So, what happens now? Assuming all of this comes to pass, what will people turn to to fill that niche in their life that porn used to fill?


----------



## Santiagj (Feb 25, 2010)

Is that a description of China?


----------



## wilheldp_PE (Feb 25, 2010)

You want to see young people vote in numbers? Try to outlaw pr0n. Seriously, I don't even feel like entertaining this hypothetical situation because it is literally too far-fetched. If, by some stroke of fate, they actually got something like that passed, it would be repealed far quicker than alcohol prohibition was. Plus, since the inmates running the asylum have proven to be some of the horniest, freakiest people on the planet according to the escapades that have come to public light, I don't see them ever voting to outlaw pr0n no matter what their constituency wants.


----------



## NCcarguy (Feb 25, 2010)

Do they outlaw "strip clubs" too?


----------



## Fluvial (Feb 25, 2010)

wilheldp_PE said:


> Seriously, I don't even feel like entertaining this hypothetical situation because it is literally too far-fetched.

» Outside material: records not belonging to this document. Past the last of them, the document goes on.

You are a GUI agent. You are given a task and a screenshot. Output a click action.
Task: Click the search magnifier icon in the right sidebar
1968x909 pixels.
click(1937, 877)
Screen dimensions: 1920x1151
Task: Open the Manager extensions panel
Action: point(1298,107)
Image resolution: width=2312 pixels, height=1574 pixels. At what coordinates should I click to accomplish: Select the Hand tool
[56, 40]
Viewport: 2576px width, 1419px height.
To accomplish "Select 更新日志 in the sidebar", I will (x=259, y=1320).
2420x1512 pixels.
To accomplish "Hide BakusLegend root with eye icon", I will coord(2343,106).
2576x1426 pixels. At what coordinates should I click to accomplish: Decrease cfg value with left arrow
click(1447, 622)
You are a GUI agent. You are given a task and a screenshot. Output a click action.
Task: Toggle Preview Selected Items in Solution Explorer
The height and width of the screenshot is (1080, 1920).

Agreed. Some form of porn will always exist. Like any other prohibition, such laws would only serve to drive it underground.


----------



## jmbeck (Feb 25, 2010)

It's hard enough to get a tee time as it is. If they outlaw porn, I'll never get a round in!


----------



## Road Guy (Feb 25, 2010)

we'd have to go back to the sears catelog


----------



## Ble_PE (Feb 25, 2010)

Road Guy said:


> we'd have to go back to the sears catelog


With models wearing lunchroom lady bras.


----------



## DVINNY (Feb 25, 2010)

some of us never left the Sears catalog.....


----------



## RIP - VTEnviro (Feb 25, 2010)

I was more of a Penney's guy myself.


----------



## TouchDown (Feb 25, 2010)

Fudgey said:


> Anyone found to be producing it will suffer much stiffer penalties.


I certainly hope anyone producing porn would be stiff... I mean, isn't that the purpose?

Bad boy... I've been a baaaaaaad boy. Are you going to punnish me?


----------



## Ble_PE (Feb 25, 2010)

DVINNY said:


> some of us never left the Sears catalog.....


Surely you at least added some Victoria's Secret to your viewing stash.


----------



## Chucktown PE (Feb 25, 2010)

I thought the interwebs had made sticky catalogs obsolete? :dunno:


----------



## Dexman PE (Feb 25, 2010)

VTEnviro said:


> I was more of a Penney's guy myself.


This is where I started too.



Ble_PE said:


> DVINNY said:
> 
> 
> > some of us never left the Sears catalog.....
> ...


Then I found out about Vicky's. I loves me some Alesandra Ambrosio.

Funny side note: My daughter's name was supposed to be Alesandra until my wife found out why I liked the name. It was promptly changed to AleXandra.


----------



## Dleg (Feb 25, 2010)

Don't forget National Geographic.


----------



## wilheldp_PE (Feb 25, 2010)

Dexman PE said:


> Funny side note: My daughter's name was supposed to be Alesandra until my wife found out why I liked the name. It was promptly changed to AleXandra.


Do you capitalize the X like that when you write it? If so, you should call her AX.



Dleg said:


> Don't forget National Geographic.


That would still be legal under Fudgey's "Documentary Clause" too. wOOt


----------